At that time Anne and Joan and
Anne’s best friend Ermengarde spent the lovely summer days in their room with the doors and windows shut, playing Sonja Heine. Anne and Ermengarde took turns in an old green chiffon party dress and Alison’s black hockey skates, stumping around on the linoleum floor, being Sonja Heine. But Joan was always Tyrone Power. Dressed in her Buck Rogers helmet, an old pumpkin suit with bloomer legs, long brown stockings and her red rubber raincoat she pursued Sonja on a pretend roller coaster, on a pretend Ferris Wheel, on pretend horseback, then finally caught her on the ice (or linoleum rug), always posing in a poorly executed very unsteady arabesque performed to the squeaky accompaniment of the Skaters Waltz played on their little phonograph. I watched the performance one day much against their wills and made some suggestions about the costumes. The suggestions were not well received. Joan said that I had been in the hospital so long that I apparently didn’t recognize the fact that she was dressed exactly like Tyrone Power. Anne said that she and Ermengarde dressed and skated exactly like Sonja Heine and they could prove it by pictures.

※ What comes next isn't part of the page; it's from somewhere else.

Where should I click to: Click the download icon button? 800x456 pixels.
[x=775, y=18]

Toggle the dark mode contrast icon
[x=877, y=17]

When Joan had other plans, Anne and Ermengarde spent the lovely, sunny, summer daytime in their room with the windows and doors shut, playing opera singer. Crouched by the little phonograph they would listen attentively while Alma Gluck sang “Lo Hear the Gentle Lark” over and over and over again. Then Ermengarde would stand up and sing the song with Anne prompting from her crouched position on the floor, then Anne would sing and Ermengarde would prompt. This was a harmless enough activity except that Ermengarde was the type of singer who had a gesture for every single word. “Lo” she sang with her index finger pointed menacingly toward the audience; “hear” (her head was bent slightly to one side, her right hand cupped her right ear) “the gentle” (stroking motions) “lark” (bouncing and fluttering of wings) and Anne copied her exactly.